In an opinion issued Wednesday, a three-member panel for the Mount Vernon-based 5th District Appellate Court rejected Coleman's claims that a judge wrongly allowed hearsay testimony about his failing marriage in the 2011 trial. Coleman also questioned the appropriateness of testimony about the victims' time of death, and prosecutors' use of a forensic linguist and sexually provocative photos and videos of Coleman's mistress.
Sheri Coleman, 32, was found strangled in May 2009 at the family's home in Columbia, southeast of St. Louis, along with the couple's sons — 11-year-old Garett and 9-year-old Gavin. All three were found in their beds.

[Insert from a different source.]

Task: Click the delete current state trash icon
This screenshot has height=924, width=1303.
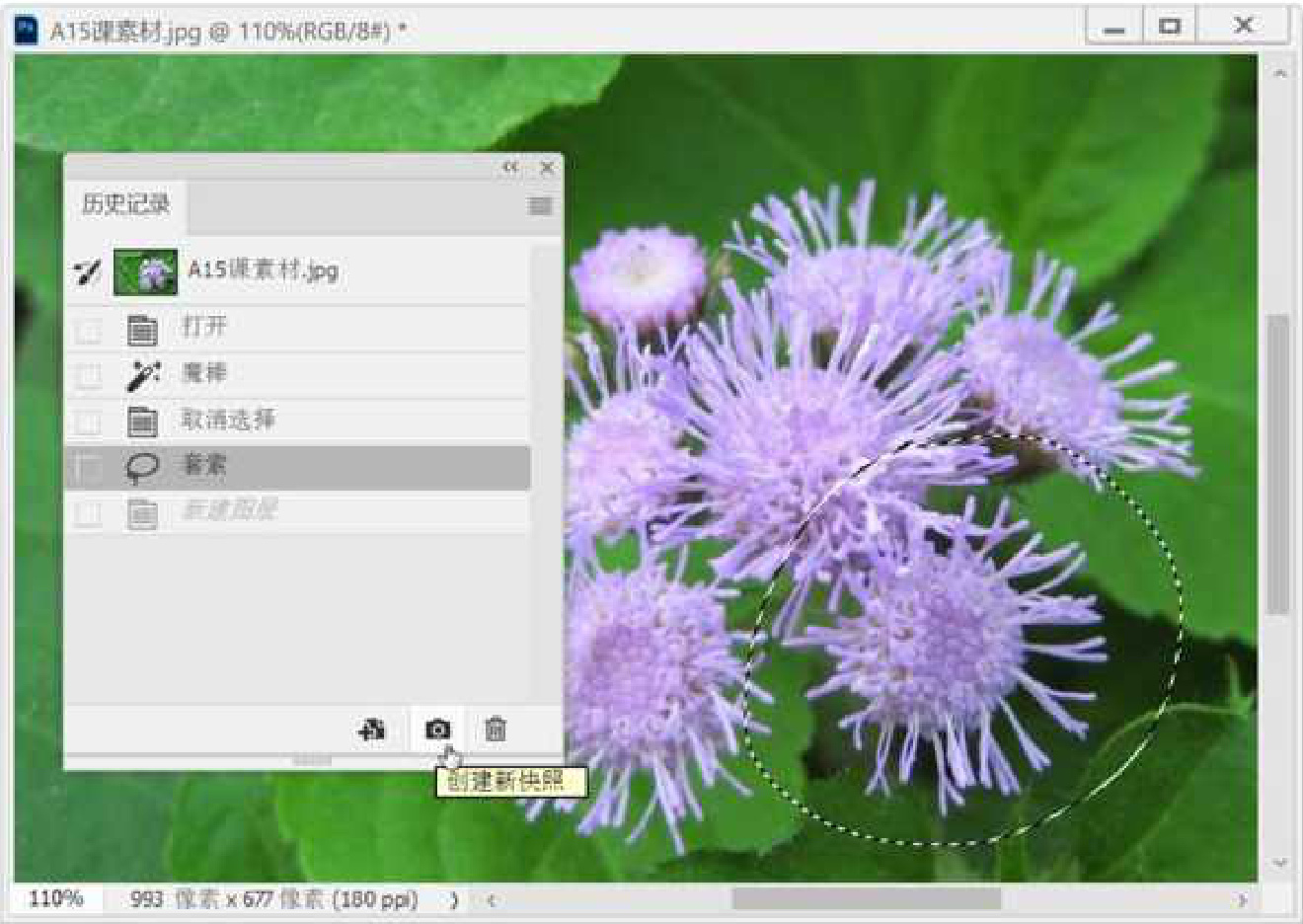Action: [x=496, y=730]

Prosecutors said Coleman was having an extramarital affair and did not want to divorce because doing so would cost him his security job with the nearby Missouri-based Joyce Meyer Ministries.
In scuttling Coleman's push for a new trial, Justice Richard Goldenhersh wrote, "we believe that no error a combination thereof was so grave that it infected the fundamental fairness of the trial," and that prosecutors "presented sufficient evidence" for a conviction.
"This was an intense, lengthy and sensational trial with many complicated and hotly contested issues," Goldenhersh wrote, adding, "the record is voluminous," and showed that all involved — from the trial attorneys to the jury and judge — were to be commended.
William Margulis, one of Coleman's trial attorneys, said it was a "well thought out opinion" and that many of the issued raised in it were ones raised during the trial.